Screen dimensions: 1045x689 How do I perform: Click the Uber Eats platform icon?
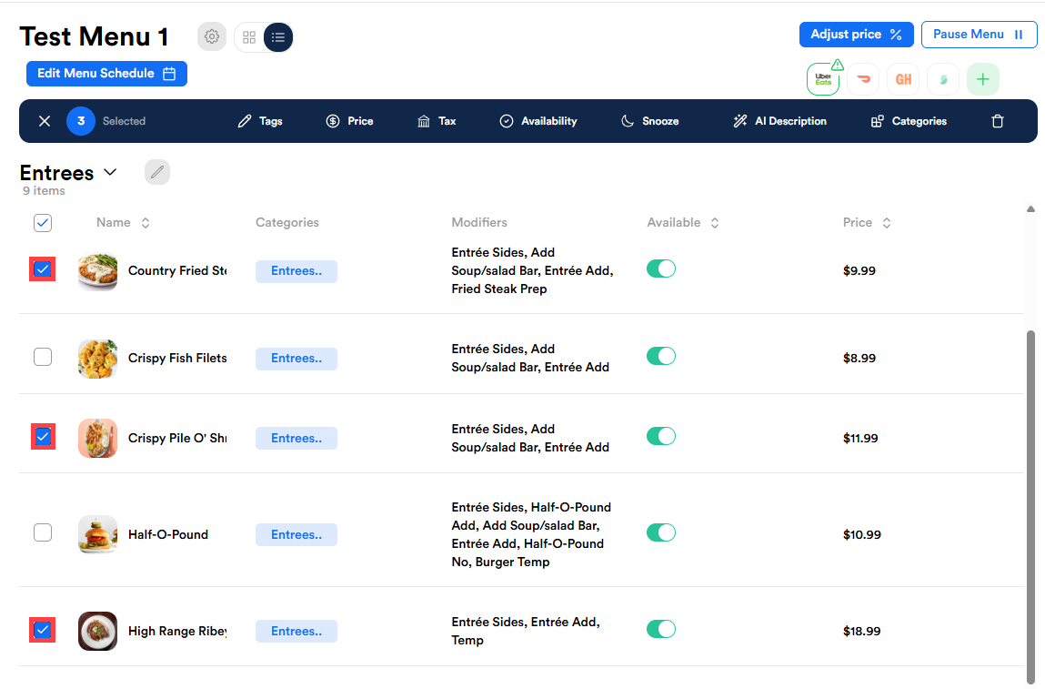(x=822, y=79)
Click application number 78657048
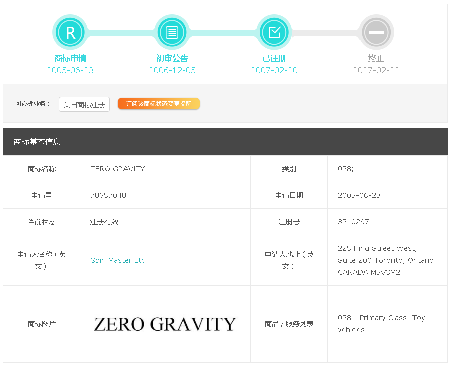450x366 pixels. 109,195
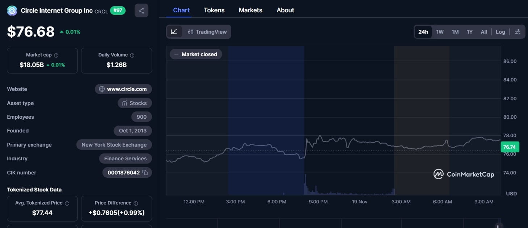The image size is (528, 228).
Task: Open the chart display settings sliders icon
Action: click(x=518, y=31)
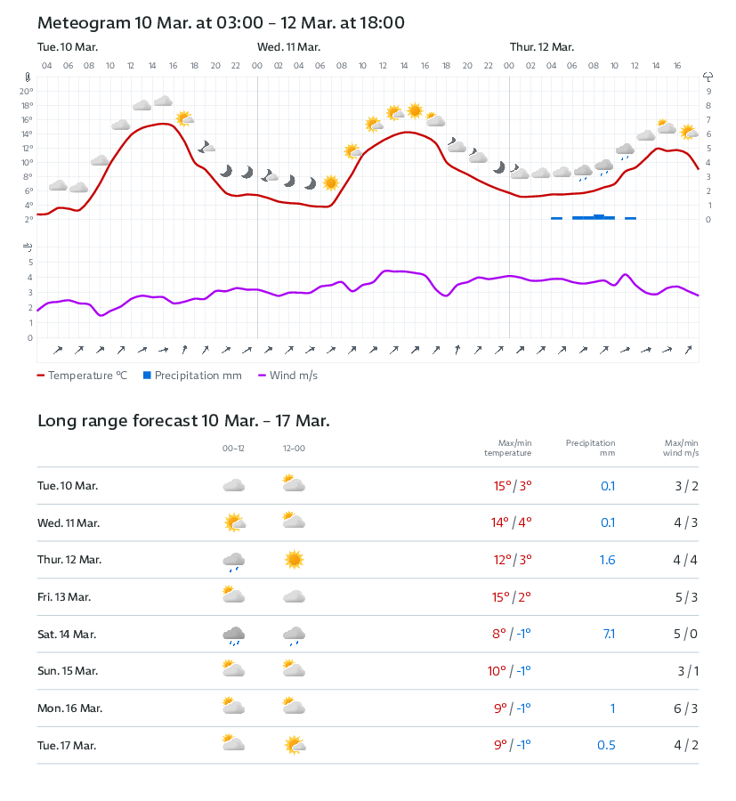
Task: Click Wednesday 11 Mar. 00–12 weather icon
Action: [233, 522]
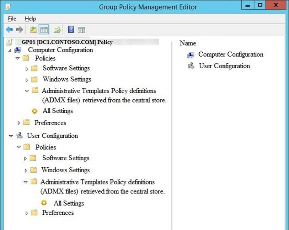Click the Back arrow in the toolbar
Viewport: 289px width, 230px height.
pos(9,30)
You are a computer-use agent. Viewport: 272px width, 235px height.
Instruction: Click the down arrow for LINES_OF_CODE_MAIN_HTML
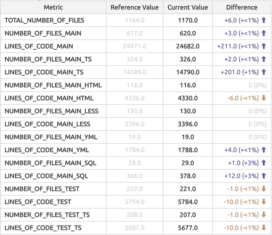point(263,98)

> [Exercise aim]: Copy the entries character for character, excluding any pictures.

> [Written answer]:
Screen dimensions: 1045x689 How do I perform: Click the Uber Eats platform icon?
(x=822, y=79)
Click application number 78657048
450x366 pixels. 109,195
The image size is (528, 228).
Task: Open the chart display settings sliders icon
Action: click(x=518, y=31)
Task: Click Wednesday 11 Mar. 00–12 weather icon
Action: [233, 522]
Click the Back arrow in the toolbar
Viewport: 289px width, 230px height.
pos(9,30)
You are a computer-use agent. Viewport: 272px width, 235px height.
Instruction: Click the down arrow for LINES_OF_CODE_MAIN_HTML
point(263,98)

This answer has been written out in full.